High Court to resentence 9 who killed Thackoor Boodram

The content originally appeared on: News Americas Now

Black Immigrant Daily News

The content originally appeared on: Trinidad and Tobago Newsday

NOT ME: Michael ‘Rat’ Maharaj, who insists he did not murder Thackoor Boodram.

NINE men convicted of the brutal beheading of pig farmer Thackoor Boodram, brother of drug kingpin Dole Chadee, in 2017, will be resentenced by the High Court.

This week, the Privy Council allowed their appeals against their life sentences and quashed them.

While they were initially sentenced to death by hanging, the sentence was later commuted to life in prison.

The nine – Michael “Rat” Maharaj, Samuel Maharaj, Damien “Tommy” Ramiah, Bobby Ramiah, Seenath “Farmer” Ramiah, Daniel “Fella” Gopaul, Richard Huggins, Leslie Huggins, and Mark “Bico” Jaikaran – will now return to the High Court for a judge to consider what sentence they should receive in place of a life sentence.

Lords Briggs, Leggatt, Burrows, Stephens and Lloyd-Jones further ordered that their resentencing take place “expeditiously,” and advised the High Court to consider the case of each man individually, taking into account the full range of sentences available.

In October 2021, the Privy Council dismissed the men’s appeal of their conviction when they petitioned the Court of Appeal to reopen their case because of “new evidence” that had emerged after they were found guilty of Boodram’s murder.

That evidence was based on an alleged admission by the State’s star witness, Junior Grandison, who swore in a statutory declaration in 2011 that he had fabricated evidence against the group.

Grandison’s evidence did not implicate a tenth man, Junior “Heads” Phillips, who was also convicted on the basis of evidence of another witness. The London-based court agreed that Justices of Appeal Alice Yorke-Soo Hon, Rajendra Narine (retired) and Prakash Moosai carried out a proper and robust analysis of the appeal before dismissing it in 2018.

While their appeal was against both conviction and sentence, the latter part was adjourned, since it would be dependent on the findings of a death-penalty case involving another of Chadee’s brothers, Naresh Boodram.

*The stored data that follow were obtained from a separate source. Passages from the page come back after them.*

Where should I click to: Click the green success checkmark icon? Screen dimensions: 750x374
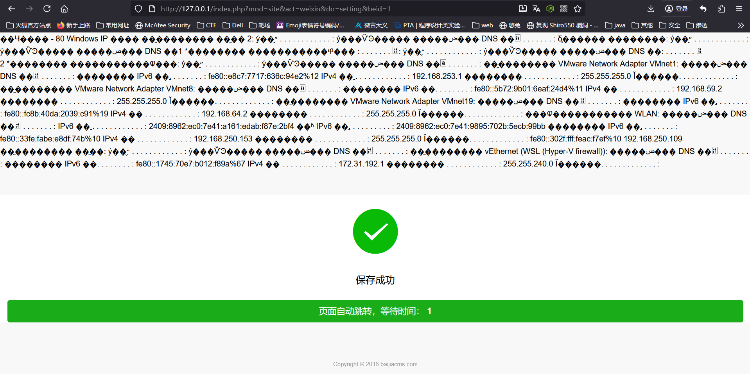(375, 231)
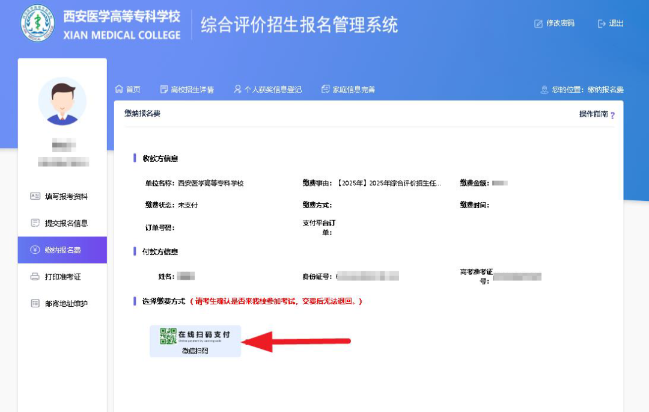The height and width of the screenshot is (412, 649).
Task: Select 提交报名信息 sidebar item
Action: click(x=66, y=223)
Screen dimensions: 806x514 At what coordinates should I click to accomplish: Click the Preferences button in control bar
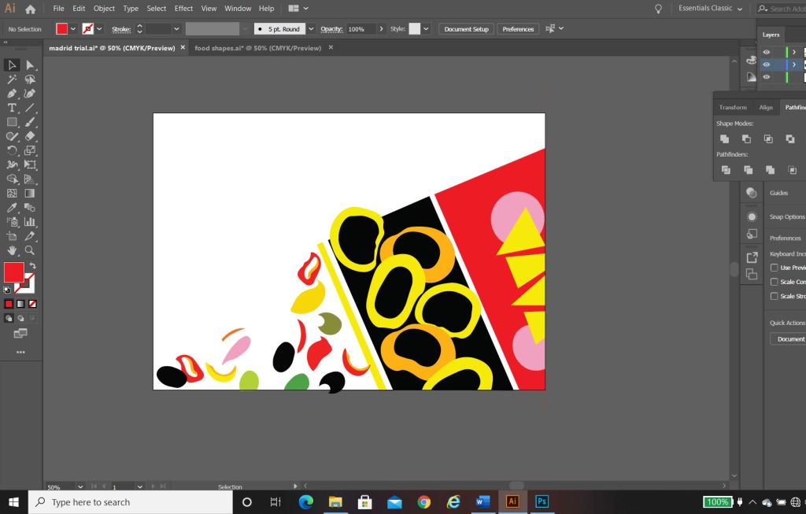click(x=518, y=29)
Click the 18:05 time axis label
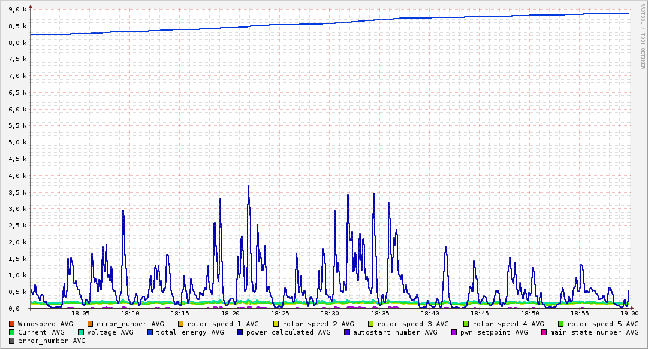 coord(80,313)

That appeal to the Privy Council was taken there by the Attorney General in a constitutional claim which asked the Law Lords if a court could substitute a sentence other than life when the death sentence is commuted.

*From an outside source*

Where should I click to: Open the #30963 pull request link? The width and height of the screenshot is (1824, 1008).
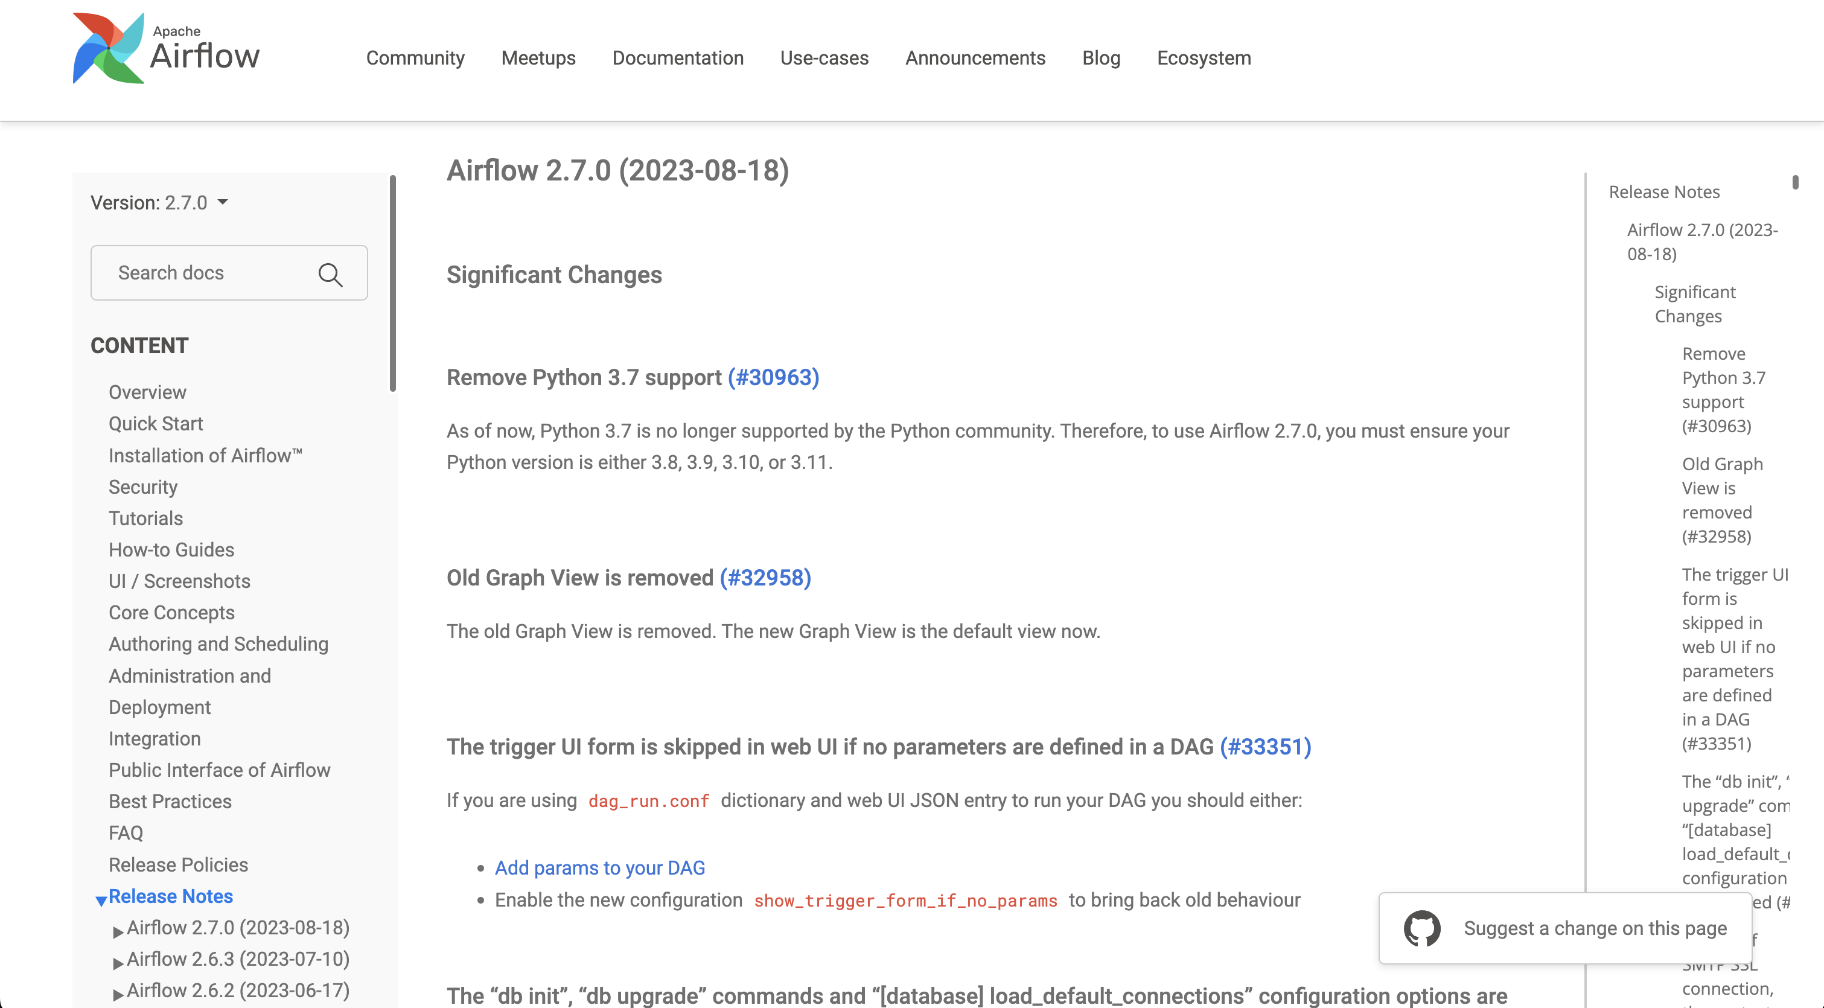[x=772, y=377]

In May 2022, the Privy Council confirmed that prisoners in Trinidad and Tobago who can no longer be executed because of long delays on death row are not limited to sentences of life imprisonment.

Boodram was convicted of murder on November 27, 1996, and sentenced to death for murdering Anthony “Tooks” Greenidge and Stephen “Bulls” Sandy in 1992.

In 2007, he filed to have his death sentence quashed and to be re-sentenced by the High Court. His sentence was commuted to life on the basis that the court did not have the discretion to re-sentence him. Boodram appealed and the Court of Appeal held that the High Court was not constrained to impose a sentence of life imprisonment and can re-sentence with clearly defined prison terms. It sent the case back to the High Court to consider an appropriate sentence.

The Court of Appeal’s ruling benefited some 82 death row inmates at the time. The court held sentencing judges had a full range of sentencing powers available to them and the discretion to impose prison terms other than life. However, the AG argued that the only appropriate sentence, after it became unlawful to carry out the death penalty, was to commute the sentence to one of life, as the next most serious penalty to reflect the gravity of the offence. Although the State accepted crimes of murder covered a wide range of circumstances, its argument was that all murders must be treated as equally grave.

Thackoor Boodram was kidnapped from his home in south Trinidad on December 20, 1997. His abductors demanded a ransom, but ten days later his head was found in a whisky box at the Caroni Cremation Site.

Maharaj and the others were represented at the Privy Council by Edward Fitzgerald, KC, Amanda Clift-Matthews, Jagdeo Singh, Karina Singh and Suneesh Singh. Tom Poole, KC, and Hannah Fry represented the State.